### Directions
Reproduce the stretch of items from the line containing "Click into the Balise titre field" through the line containing "Action: tap(210, 254)", both lines included, word for word and nothing else.

### Supplied records

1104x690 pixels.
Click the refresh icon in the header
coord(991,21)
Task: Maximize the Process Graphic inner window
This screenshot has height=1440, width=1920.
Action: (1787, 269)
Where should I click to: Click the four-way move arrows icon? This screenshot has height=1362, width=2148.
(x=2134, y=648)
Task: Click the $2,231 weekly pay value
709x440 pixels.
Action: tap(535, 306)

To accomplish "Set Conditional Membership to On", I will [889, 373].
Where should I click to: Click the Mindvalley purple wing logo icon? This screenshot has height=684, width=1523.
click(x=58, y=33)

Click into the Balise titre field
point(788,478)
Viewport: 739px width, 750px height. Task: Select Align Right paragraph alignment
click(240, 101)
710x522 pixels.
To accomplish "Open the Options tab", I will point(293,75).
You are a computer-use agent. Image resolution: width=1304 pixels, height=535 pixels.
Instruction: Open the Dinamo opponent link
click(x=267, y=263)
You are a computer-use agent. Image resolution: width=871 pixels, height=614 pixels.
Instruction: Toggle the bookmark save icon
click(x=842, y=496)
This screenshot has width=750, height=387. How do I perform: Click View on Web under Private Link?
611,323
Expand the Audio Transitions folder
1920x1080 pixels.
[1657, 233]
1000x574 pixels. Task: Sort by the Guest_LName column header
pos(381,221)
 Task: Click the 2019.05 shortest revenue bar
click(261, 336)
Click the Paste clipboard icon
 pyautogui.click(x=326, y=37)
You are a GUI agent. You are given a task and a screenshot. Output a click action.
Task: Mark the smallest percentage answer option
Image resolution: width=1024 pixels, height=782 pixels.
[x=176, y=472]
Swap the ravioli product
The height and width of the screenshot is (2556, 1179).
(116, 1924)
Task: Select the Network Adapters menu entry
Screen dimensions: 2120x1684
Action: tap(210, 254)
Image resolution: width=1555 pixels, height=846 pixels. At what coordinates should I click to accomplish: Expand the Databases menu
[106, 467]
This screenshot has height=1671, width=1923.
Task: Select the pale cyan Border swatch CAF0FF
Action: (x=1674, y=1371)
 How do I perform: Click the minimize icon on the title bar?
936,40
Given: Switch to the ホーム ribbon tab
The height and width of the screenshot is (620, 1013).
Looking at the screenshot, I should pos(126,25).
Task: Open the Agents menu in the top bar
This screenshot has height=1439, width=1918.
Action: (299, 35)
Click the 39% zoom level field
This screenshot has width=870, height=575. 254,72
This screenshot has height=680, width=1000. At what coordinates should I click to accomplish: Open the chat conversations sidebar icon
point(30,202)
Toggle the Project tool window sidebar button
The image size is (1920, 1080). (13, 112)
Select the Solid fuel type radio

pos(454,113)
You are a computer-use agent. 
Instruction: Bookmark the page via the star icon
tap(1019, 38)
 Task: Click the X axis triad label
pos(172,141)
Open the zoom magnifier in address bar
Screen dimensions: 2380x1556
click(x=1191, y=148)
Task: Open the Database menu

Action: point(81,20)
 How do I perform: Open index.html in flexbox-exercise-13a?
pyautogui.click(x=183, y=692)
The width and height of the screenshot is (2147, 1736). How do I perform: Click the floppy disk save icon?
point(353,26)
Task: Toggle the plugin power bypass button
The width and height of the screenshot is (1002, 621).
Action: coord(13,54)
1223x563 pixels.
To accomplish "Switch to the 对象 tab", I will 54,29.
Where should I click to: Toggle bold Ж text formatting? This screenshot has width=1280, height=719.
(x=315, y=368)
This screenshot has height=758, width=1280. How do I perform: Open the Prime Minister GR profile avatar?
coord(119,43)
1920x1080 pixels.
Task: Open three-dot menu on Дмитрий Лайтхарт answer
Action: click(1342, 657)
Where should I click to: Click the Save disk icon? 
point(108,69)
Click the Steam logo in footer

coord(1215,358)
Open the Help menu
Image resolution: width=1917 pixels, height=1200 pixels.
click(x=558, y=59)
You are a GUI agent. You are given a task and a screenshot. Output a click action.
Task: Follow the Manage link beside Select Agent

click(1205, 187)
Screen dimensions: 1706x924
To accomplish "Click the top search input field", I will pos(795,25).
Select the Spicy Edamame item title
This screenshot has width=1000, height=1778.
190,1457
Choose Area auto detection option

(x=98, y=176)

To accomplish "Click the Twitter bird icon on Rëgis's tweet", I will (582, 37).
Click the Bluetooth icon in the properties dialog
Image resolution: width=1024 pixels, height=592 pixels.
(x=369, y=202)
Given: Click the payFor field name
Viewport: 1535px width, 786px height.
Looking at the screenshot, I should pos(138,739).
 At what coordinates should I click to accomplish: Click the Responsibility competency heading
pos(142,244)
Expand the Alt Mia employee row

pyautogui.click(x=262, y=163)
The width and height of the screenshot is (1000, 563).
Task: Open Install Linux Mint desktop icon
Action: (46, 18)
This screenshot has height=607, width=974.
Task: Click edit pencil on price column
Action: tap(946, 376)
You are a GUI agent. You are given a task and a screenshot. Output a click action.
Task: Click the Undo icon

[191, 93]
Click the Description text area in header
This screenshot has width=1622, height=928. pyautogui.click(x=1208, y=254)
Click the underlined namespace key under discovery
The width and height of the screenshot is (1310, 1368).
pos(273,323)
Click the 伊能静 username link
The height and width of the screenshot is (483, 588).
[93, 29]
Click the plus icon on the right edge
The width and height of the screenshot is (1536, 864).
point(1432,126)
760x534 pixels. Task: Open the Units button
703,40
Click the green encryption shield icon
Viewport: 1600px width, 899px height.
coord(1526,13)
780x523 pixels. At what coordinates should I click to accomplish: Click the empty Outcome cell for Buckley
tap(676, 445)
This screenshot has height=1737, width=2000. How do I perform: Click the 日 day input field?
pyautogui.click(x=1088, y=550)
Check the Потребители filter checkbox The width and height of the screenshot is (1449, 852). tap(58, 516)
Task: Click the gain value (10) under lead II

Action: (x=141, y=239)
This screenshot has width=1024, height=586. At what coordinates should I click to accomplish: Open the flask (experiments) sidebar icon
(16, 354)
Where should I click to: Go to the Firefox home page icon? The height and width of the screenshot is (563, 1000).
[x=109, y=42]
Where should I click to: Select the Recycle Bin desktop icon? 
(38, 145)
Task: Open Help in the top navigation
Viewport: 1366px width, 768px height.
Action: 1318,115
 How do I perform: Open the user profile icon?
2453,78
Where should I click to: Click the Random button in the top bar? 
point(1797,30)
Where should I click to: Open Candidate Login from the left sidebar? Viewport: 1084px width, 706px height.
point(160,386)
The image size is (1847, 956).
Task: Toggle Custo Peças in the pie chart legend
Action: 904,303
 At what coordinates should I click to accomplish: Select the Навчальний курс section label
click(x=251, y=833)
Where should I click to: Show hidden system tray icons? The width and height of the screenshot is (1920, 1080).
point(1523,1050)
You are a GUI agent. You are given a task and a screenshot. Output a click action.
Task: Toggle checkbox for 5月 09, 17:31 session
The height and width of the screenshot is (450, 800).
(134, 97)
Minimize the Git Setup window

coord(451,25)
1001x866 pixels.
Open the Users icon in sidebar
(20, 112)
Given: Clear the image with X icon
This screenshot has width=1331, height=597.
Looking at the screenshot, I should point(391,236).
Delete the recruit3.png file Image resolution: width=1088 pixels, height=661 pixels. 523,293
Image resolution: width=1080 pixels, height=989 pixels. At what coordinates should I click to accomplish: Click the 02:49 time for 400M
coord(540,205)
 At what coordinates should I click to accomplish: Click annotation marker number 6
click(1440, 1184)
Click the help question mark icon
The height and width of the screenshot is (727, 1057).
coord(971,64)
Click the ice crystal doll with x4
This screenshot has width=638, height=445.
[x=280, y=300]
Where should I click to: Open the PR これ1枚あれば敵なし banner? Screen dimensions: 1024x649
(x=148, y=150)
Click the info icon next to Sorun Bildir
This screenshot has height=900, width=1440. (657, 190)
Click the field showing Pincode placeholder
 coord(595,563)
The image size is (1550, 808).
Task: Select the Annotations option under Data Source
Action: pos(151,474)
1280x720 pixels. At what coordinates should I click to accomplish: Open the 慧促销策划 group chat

### Answer for this exercise
Click into the Balise titre field
point(788,478)
Viewport: 739px width, 750px height. Task: Select Align Right paragraph alignment
click(240, 101)
710x522 pixels.
To accomplish "Open the Options tab", I will point(293,75).
You are a computer-use agent. Image resolution: width=1304 pixels, height=535 pixels.
Instruction: Open the Dinamo opponent link
click(x=267, y=263)
You are a computer-use agent. Image resolution: width=871 pixels, height=614 pixels.
Instruction: Toggle the bookmark save icon
click(x=842, y=496)
This screenshot has width=750, height=387. How do I perform: Click View on Web under Private Link?
611,323
Expand the Audio Transitions folder
1920x1080 pixels.
[1657, 233]
1000x574 pixels. Task: Sort by the Guest_LName column header
pos(381,221)
 Task: Click the 2019.05 shortest revenue bar
click(261, 336)
Click the Paste clipboard icon
 pyautogui.click(x=326, y=37)
You are a GUI agent. You are given a task and a screenshot. Output a click action.
Task: Mark the smallest percentage answer option
Image resolution: width=1024 pixels, height=782 pixels.
[x=176, y=472]
Swap the ravioli product
The height and width of the screenshot is (2556, 1179).
(116, 1924)
Task: Select the Network Adapters menu entry
Screen dimensions: 2120x1684
Action: tap(210, 254)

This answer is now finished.